Combined left ventricular assist device (LVAD) and pharmacological therapy has been proposed to favour myocardial recovery in patients with end-stage heart failure (HF). Clenbuterol (Clen), a beta(2)-adrenoceptor (beta(2)-AR) agonist, has been used as a part of this strategy. In this study, we investigated the direct effects of clenbuterol on unloaded myocardium in HF.


Left coronary artery ligation or sham operation was performed in male Lewis rats. After 4-6 weeks, heterotopic abdominal transplantation of the failing hearts into normal recipients was performed to induce LV unloading (UN). Recipient rats were treated with saline (Sal) or clenbuterol (2 mg/kg/day) via osmotic minipumps (HF + UN + Sal or HF + UN + Clen) for 7 days. Non-transplanted HF animals were treated with Sal (Sham + Sal, HF + Sal) or clenbuterol (HF + Clen). LV myocytes were isolated and studied using optical, fluorescence, and electrophysiological techniques. Clenbuterol treatment improved in vivo LV function measured with echocardiography (LVEF (%): HF 35.9 +/- 2 [16], HF + Clen 52.1 +/- 1.4 [16]; P < 0.001; mean +/- SEM [n]). In combination with unloading, clenbuterol increased sarcomere shortening (amplitude (microm): HF + UN + Clen 0.1 +/- 0.01 [50], HF + UN + Sal 0.07 +/- 0.01 [38]; P < 0.001) by normalizing the depressed myofilament sensitivity to Ca(2+) (slope of the linear relationship between Ca(2+) transient and sarcomere shortening hysteresis loop during relaxation (microm/ratio unit): HF + UN + Clen 2.13 +/- 0.2 [52], HF + UN + Sal 1.42 +/- 0.13 [38]; P < 0.05).
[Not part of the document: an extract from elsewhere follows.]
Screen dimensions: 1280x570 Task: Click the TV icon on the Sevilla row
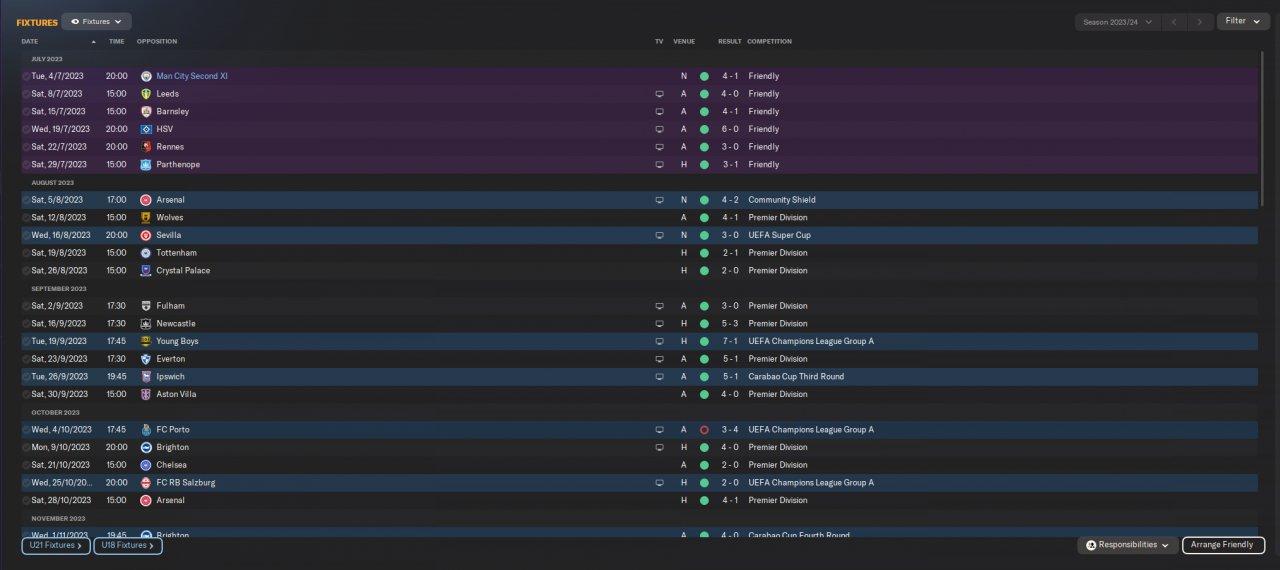tap(659, 235)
Clenbuterol treatment of failing rat hearts, alone or in combination with mechanical unloading, improves LV function at the whole-heart and cellular levels by affecting cell morphology, excitation-contraction coupling, and myofilament sensitivity to calcium. This study supports the use of this drug in the strategy to enhance recovery in HF patients treated with LVADs and also begins to elucidate some of the possible cellular mechanisms responsible for the improvement in LV function.